Abusers, Victims and Broken Souls
Broken souls can play two very different roles, but the important thing is that we know to recognize them so that we can help them heal.
People with broken souls have been that way since their souls were broken at an early age. People with broken souls may have experienced abuse at the hands of their parents, or they may have received a lack of affection or even indifference from their parents.
As the years go by, these children, now adults, start “adult” relationships. However, these relationships don’t live up to what we often read in books or see in romantic movies. What started in their childhood, continued during their adolescence, and the damage remains in adulthood. The big question is, can broken souls ever be mended?
Are you aware of how you want to live?
When abuse arises in a relationship there is an abuser and a victim. Many people who love the victim will try to make them see the truth. However, they won’t open their eyes.
Due to the neglect and abuse suffered in their childhood, broken souls have suffered much aggressive behavior. An insult, a slap, a hurtful word, or humiliation are examples of such behavior.
Broken souls are not experiencing anything new, even though the the situation may be different and they may have other ways of tackling the situation. When they begin to realize that nothing is right, then they become scared.
They try to cover up with made up or false stories, such as saying they fell over. They’re aware that what they once considered “normal” has got out of hand. They don’t want to continue living like this, but neither do they know how to get out of the situation.
They feel confused, fearful, and helpless. Without realizing, they’ve fed the beast for a long time, and now they’ve become its prey.
Two sides of the same coin
Although we may find it hard to believe, both the abuser and the victim are two sides of the same coin. Both suffered in their childhood, although their way of showing this suffering is very different:
- The attempt to have power over the other: the abuser exercises the power that they lost during their childhood. They don’t want to be hurt and don’t want to feel weak. Therefore, they harm the one who they love the most. The one who is one of the most vulnerable people they know.
- The need to please: the victim, on the other hand, seeks to please the other person by accepting them and showing them affection. They feel that they have to do everything well and not fail.
The big problem is that every victim becomes a broken soul. They find someone who will break them, use them, hurt them in the meanest ways, threaten them, and sometimes even kill.
The victim has no resources to defend themselves since they’ve never learned how to do this. What they have learned very well is to hide their feelings and to suffer on the inside. Fortunately, this is a cycle that you can get out of with the patience and firmness.
Read more: 5 Keys to Overcoming Emotional Suffering
Mending broken souls
We won’t deny that many broken souls will never mend.

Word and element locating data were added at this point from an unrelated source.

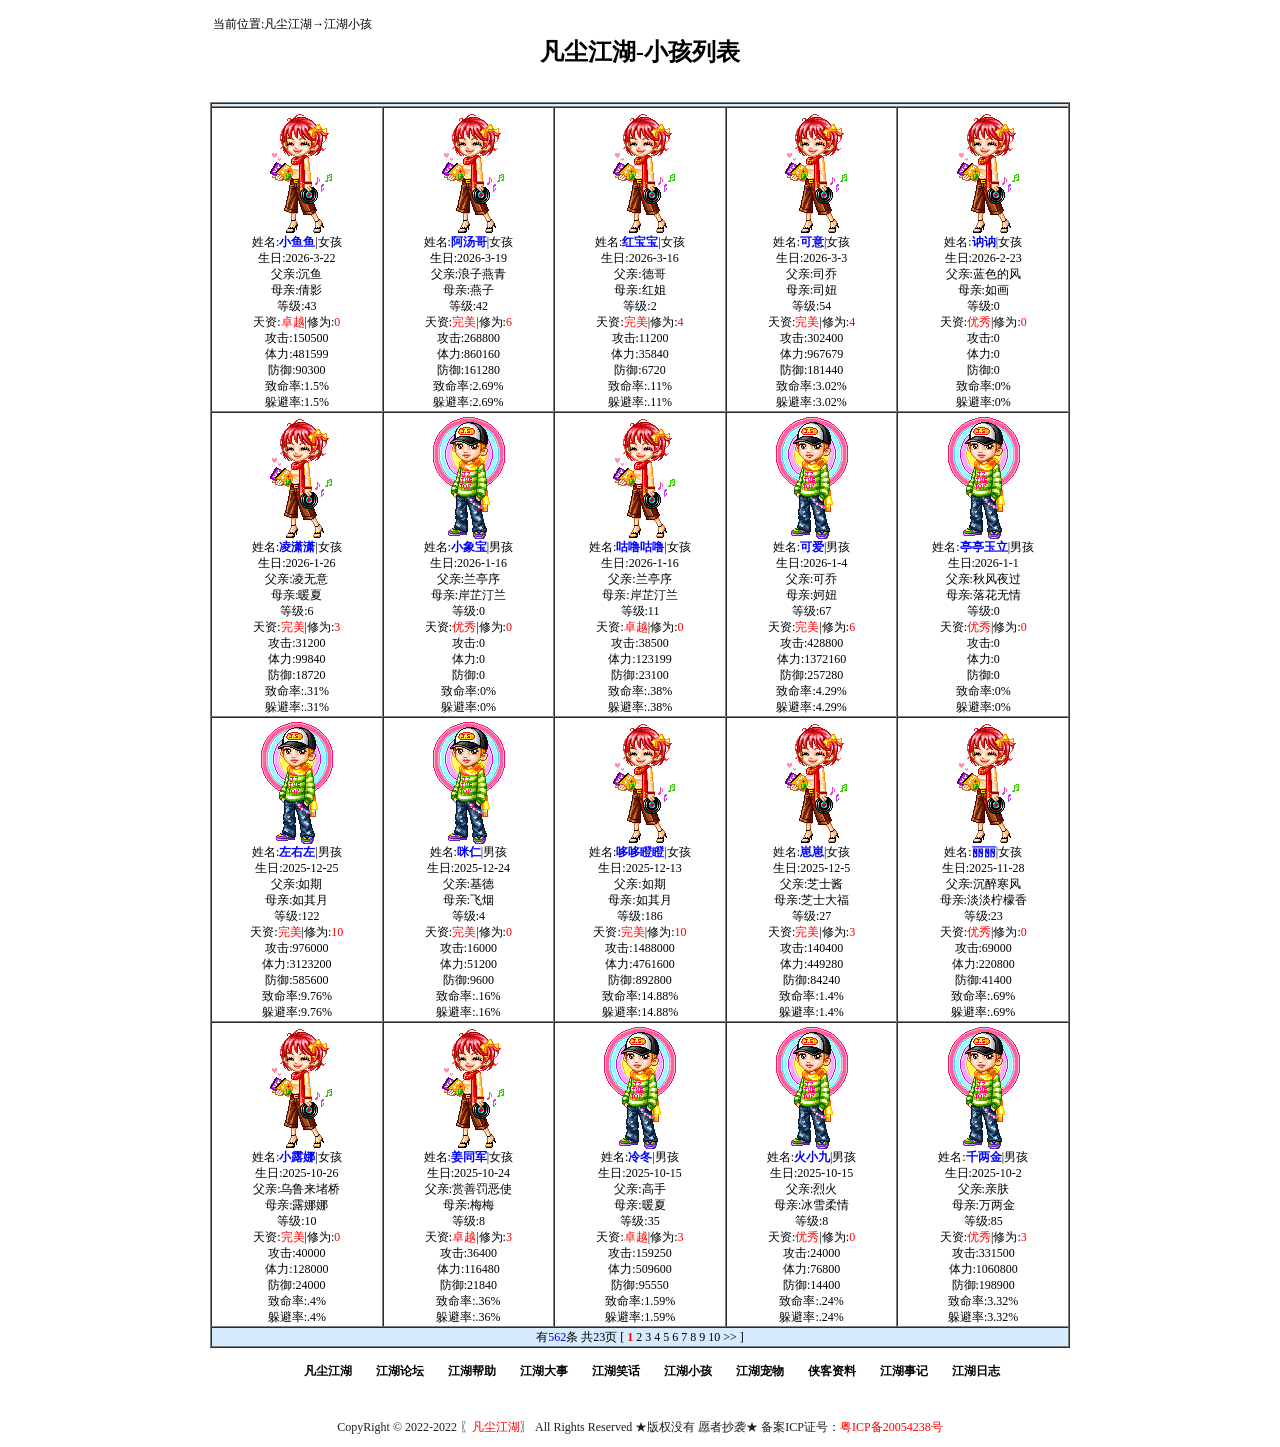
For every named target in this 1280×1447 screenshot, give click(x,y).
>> (730, 1337)
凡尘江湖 (288, 24)
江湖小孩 (348, 24)
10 (714, 1337)
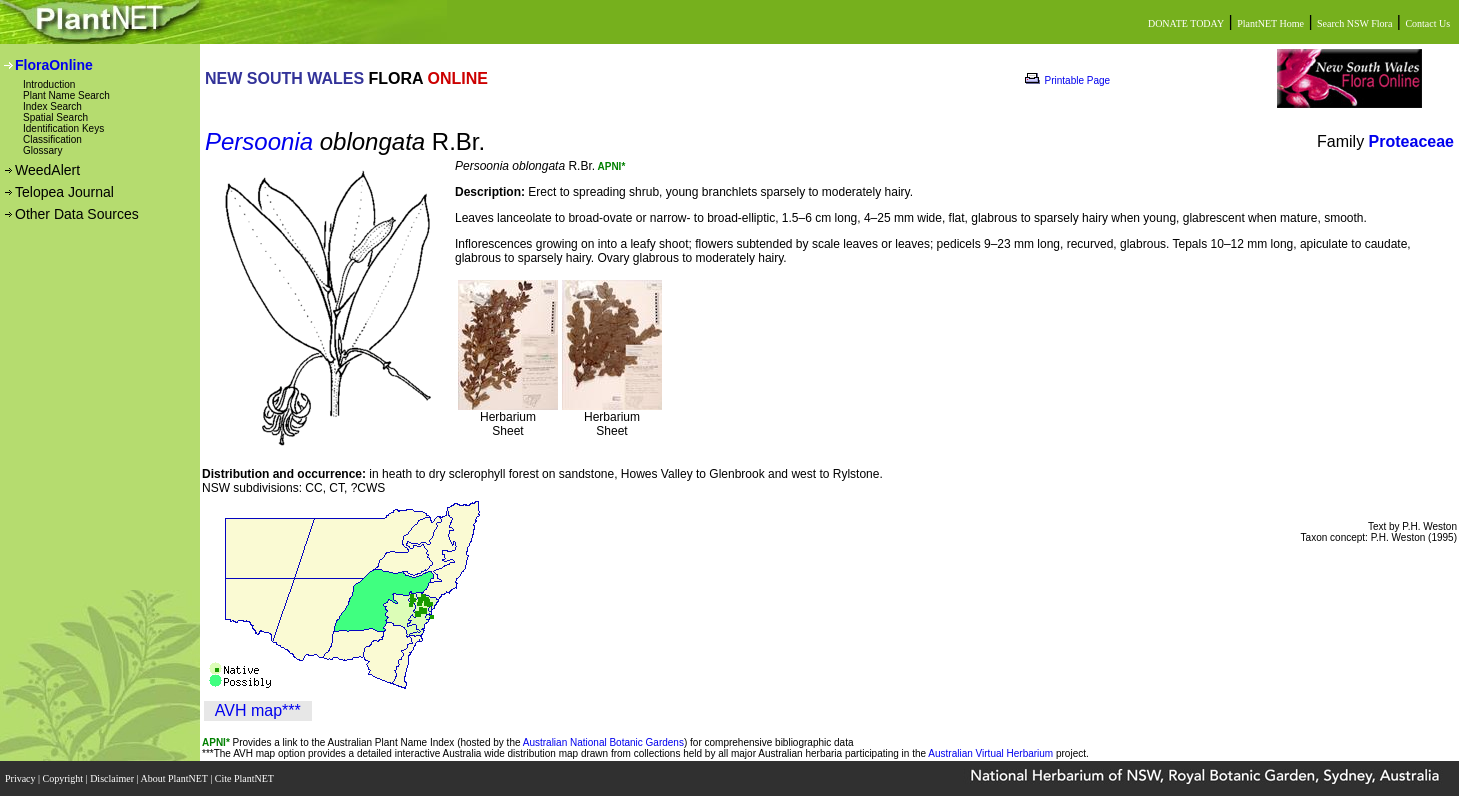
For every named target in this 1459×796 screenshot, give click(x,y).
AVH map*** (258, 710)
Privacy (21, 778)
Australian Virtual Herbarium (990, 753)
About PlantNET (175, 778)
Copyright (64, 778)
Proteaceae (1411, 141)
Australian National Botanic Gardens (603, 742)
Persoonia (259, 141)
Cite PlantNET (245, 778)
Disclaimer (113, 778)
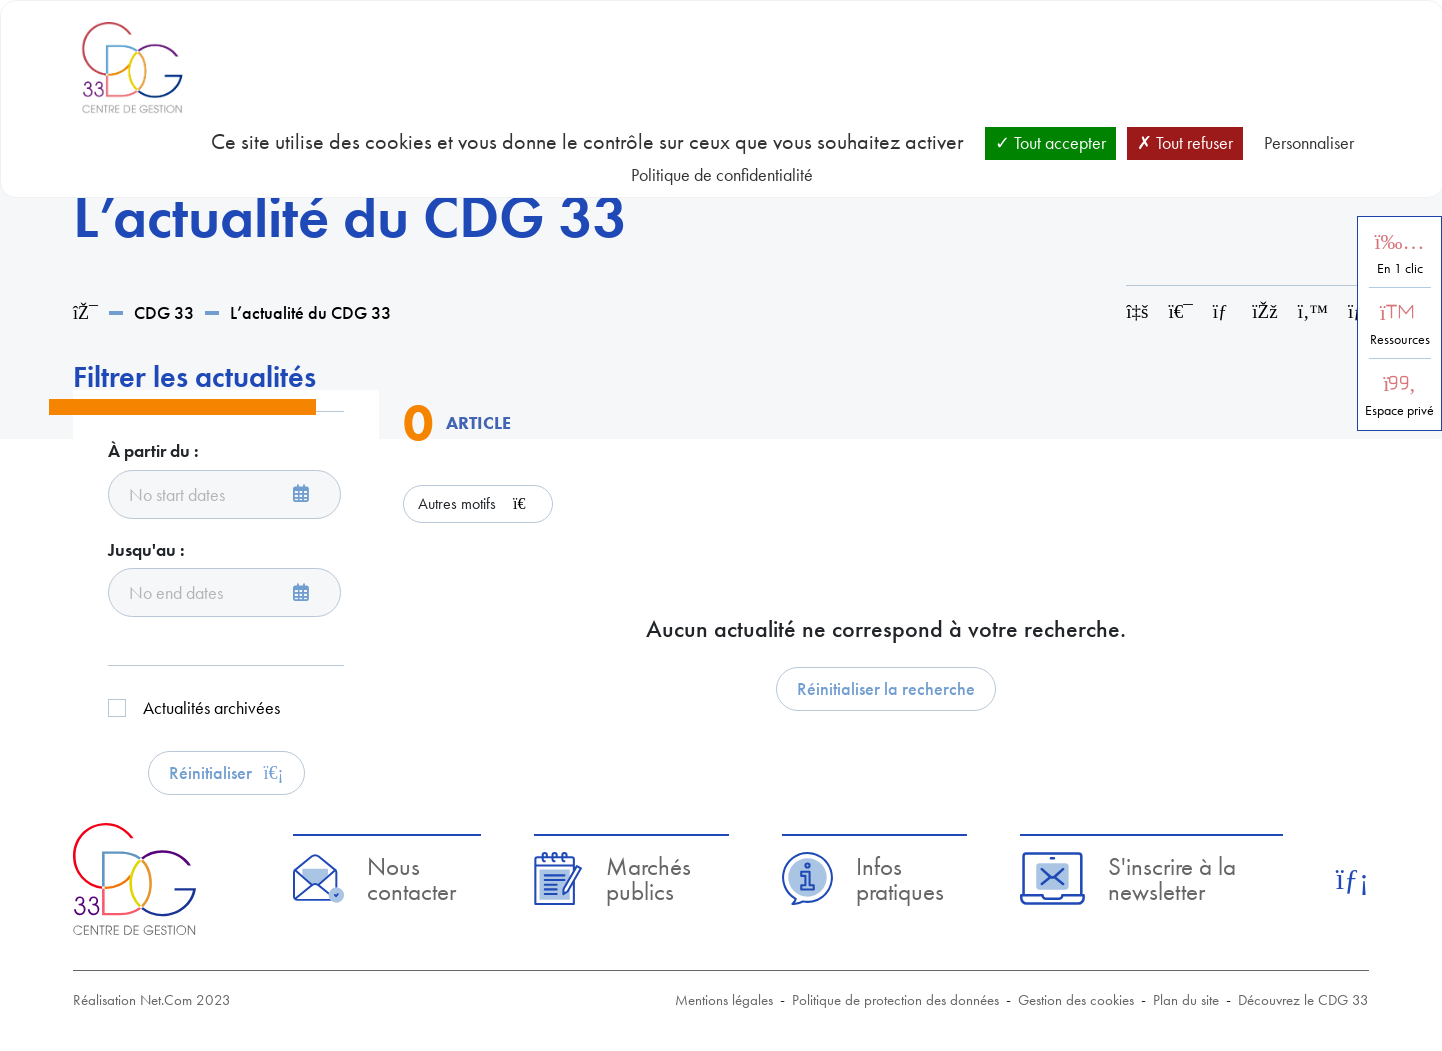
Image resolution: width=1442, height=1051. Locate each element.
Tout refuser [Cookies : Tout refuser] (1185, 142)
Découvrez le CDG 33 (1303, 1000)
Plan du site (1186, 1000)
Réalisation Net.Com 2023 (152, 1000)
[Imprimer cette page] (1181, 311)
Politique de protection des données (895, 1000)
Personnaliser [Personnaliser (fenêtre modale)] (1309, 142)
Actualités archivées (211, 707)
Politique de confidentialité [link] (722, 174)
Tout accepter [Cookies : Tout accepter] (1050, 142)
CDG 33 (164, 312)
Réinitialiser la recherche (886, 688)
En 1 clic (1400, 268)
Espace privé (1399, 410)
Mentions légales (724, 1000)
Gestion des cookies (1076, 1000)
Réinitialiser (226, 772)
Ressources (1400, 339)
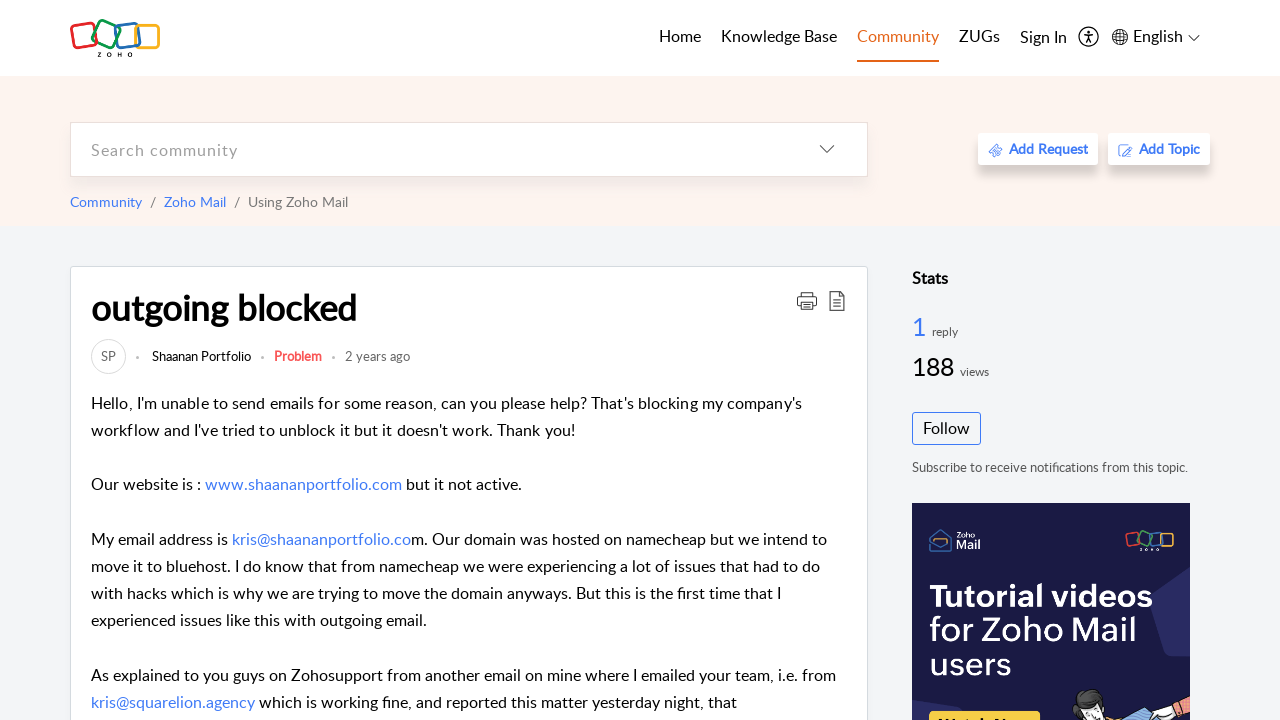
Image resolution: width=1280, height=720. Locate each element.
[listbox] (827, 149)
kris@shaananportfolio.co (321, 539)
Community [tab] (898, 36)
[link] (108, 356)
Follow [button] (946, 428)
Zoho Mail (195, 201)
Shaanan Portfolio (200, 356)
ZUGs (979, 36)
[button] (807, 300)
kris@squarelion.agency (173, 702)
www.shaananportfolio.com (303, 484)
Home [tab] (680, 36)
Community (106, 201)
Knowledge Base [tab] (779, 36)
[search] (429, 149)
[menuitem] (1043, 38)
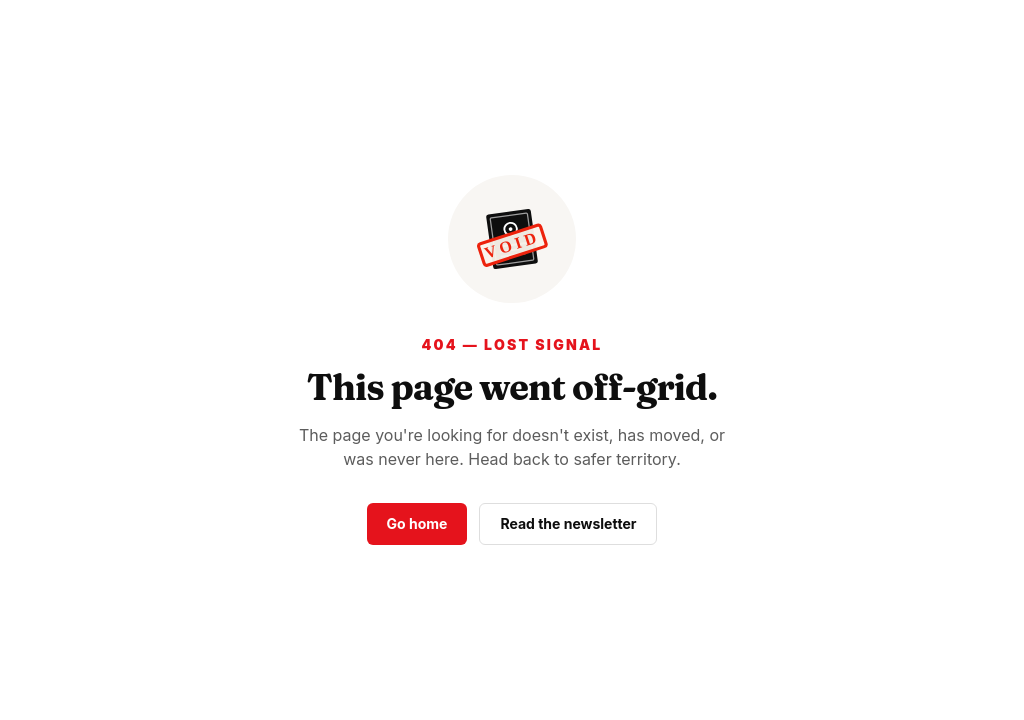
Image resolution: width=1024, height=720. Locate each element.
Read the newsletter (568, 523)
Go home (417, 523)
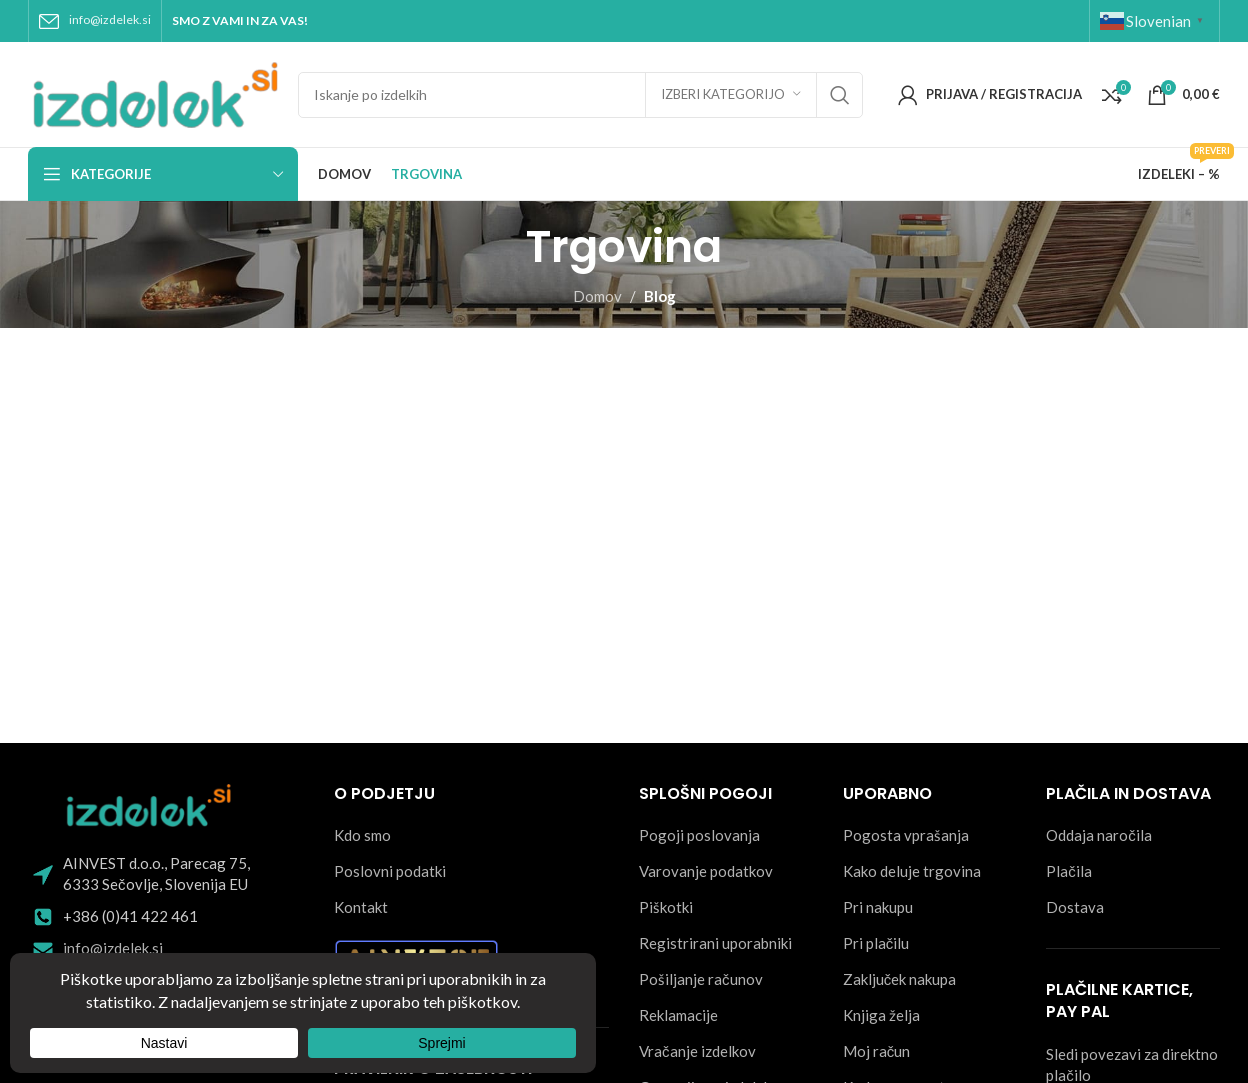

Everything that happens to us when we’re young affects us in later periods of our life.
However, if you’ve had the right people in your life and have managed to draw strength from where you didn’t know you had any, to question everything you’ve been taught, including the fear that you feel, then there is hope for you.
Some do manage to get out of that abusive relationship, which has been destructive and painful and that has dug a deep hole in their hearts and souls.
If you’ve got out of a situation like this, then now is the time to start a new path. Surrounding yourself with people who love you will be an important incentive. You should also seek professional help that can guide you in the right way.
Step by step, calmly and slowly, broken souls pick up the pieces that others have broken, and which they can always piece back together.
It’s clear that there’ll be cracks and deep marks in those who have experienced abuse in their life. It’s difficult to forget these things. Moreover, everything we’ve experienced has made us who we are today.
However, the positive thing is that this is our chance to be better, to take something from this experience and to move on even with all those scars that we have, which are the result of healed wounds.
People with broken souls can move forward. Don’t make the same mistakes. Change the perception of what you once believed was right and wrong. There is a before and a during in every abusive relationship. But don’t forget that there’s also an after, and this is an opportunity to change everything.